The dollar slid back to a one-month low on Monday. Traders remained focused on the likelihood of interest rate hikes and tightening outside of the United States.
Currency markets were mostly quiet at the start of the week, as traders awaited U.S. GDP figures and central bank meetings in the eurozone, Japan, and Canada.
The dollar index fell to a one-month low in Asian hours. This resulted from Federal Reserve Chair Jerome Powell warning on Friday that it was not yet appropriate to begin raising interest rates. The index had recovered some of its losses by 0730 GMT and was last down 0.1 percent at 93.542. Commodity-linked currencies, such as the Australian, Canadian, and New Zealand dollars, have benefited from the ongoing boom in commodity prices.

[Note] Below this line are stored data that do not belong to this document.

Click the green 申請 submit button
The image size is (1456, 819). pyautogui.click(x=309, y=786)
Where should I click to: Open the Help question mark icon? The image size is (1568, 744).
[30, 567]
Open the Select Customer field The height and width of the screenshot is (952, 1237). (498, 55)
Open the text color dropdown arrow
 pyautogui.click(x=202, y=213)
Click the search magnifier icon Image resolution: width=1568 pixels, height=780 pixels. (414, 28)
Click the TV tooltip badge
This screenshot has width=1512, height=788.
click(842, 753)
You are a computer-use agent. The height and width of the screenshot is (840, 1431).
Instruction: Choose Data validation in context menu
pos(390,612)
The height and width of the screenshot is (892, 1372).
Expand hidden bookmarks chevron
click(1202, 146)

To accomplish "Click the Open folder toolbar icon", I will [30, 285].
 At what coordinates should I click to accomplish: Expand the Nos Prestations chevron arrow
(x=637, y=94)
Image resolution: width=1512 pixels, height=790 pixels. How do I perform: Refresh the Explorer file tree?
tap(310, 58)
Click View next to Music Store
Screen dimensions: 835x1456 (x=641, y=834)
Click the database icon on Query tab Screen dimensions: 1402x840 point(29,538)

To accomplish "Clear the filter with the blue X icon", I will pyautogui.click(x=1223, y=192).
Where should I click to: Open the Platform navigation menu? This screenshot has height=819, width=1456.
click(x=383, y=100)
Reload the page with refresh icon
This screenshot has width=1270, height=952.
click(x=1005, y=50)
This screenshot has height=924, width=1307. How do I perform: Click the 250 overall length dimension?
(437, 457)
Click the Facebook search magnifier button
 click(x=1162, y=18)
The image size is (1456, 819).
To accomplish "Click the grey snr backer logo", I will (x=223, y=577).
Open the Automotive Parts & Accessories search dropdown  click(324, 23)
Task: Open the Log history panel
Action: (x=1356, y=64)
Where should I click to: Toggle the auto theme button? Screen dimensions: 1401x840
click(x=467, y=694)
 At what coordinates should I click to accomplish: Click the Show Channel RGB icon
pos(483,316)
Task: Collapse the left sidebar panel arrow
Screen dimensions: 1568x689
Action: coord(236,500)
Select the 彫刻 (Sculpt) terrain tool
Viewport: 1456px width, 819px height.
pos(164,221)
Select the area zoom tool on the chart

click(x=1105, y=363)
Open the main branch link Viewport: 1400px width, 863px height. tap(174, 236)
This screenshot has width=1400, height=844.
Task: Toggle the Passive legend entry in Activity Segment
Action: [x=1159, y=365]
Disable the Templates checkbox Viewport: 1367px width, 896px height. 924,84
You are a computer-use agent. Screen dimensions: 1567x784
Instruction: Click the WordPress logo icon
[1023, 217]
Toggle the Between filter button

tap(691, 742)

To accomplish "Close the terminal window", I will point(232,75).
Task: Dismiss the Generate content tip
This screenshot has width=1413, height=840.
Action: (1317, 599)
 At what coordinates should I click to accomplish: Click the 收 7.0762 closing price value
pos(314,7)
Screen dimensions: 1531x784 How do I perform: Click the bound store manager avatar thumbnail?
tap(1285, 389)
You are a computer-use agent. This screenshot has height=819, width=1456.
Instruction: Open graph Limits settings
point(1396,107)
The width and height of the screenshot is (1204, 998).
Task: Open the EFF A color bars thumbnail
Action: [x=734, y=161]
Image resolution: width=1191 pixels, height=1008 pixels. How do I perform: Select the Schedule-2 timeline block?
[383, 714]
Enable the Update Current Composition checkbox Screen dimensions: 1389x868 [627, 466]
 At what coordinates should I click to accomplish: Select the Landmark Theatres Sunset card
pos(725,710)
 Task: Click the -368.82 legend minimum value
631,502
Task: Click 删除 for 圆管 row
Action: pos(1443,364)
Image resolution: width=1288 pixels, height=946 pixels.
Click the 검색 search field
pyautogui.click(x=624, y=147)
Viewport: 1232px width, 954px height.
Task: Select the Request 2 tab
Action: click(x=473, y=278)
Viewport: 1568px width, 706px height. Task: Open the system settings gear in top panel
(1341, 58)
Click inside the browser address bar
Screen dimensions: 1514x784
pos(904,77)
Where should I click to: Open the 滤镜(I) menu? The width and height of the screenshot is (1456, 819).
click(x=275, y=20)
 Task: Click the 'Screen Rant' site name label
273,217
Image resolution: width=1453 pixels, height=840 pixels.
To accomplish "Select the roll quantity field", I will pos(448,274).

The euro remained unchanged at $1.1647, while the yen fell, with the dollar rising 0.2 percent to 113.66 yen. Support for the U.S. currency from higher U.S. rates has been reduced so far this month by both an improvement in global investor risk sentiment and a corresponding rise in yields outside the U.S. on average in other G10 economies.
Yields and Inflation
As a result, yield margins in favor of the U.S. dollar have not changed decisively. The case for a higher U.S. dollar is more convincing versus the low-yielding G10 currencies such as the EUR.
Powell’s statements came as investors priced in Fed rate rises beginning in the second half of next year and began to reduce long dollar positions in expectation of other central banks moving even faster.
The Australian inflation statistics anticipated on Wednesday will likely set the tone for the next stage of a scuffle between markets and a steadfastly dovish central bank. The Bank of Japan and the European Central Bank do not anticipate changing policy when they meet on Thursday. Still, market gauges of projected inflation in Europe are increasingly diverging from the bank’s guidance. In other news, China’s yuan reached a five-month high of 6.3782 per dollar, while the Turkish lira plunged to a new record low following a surprise rate drop last week.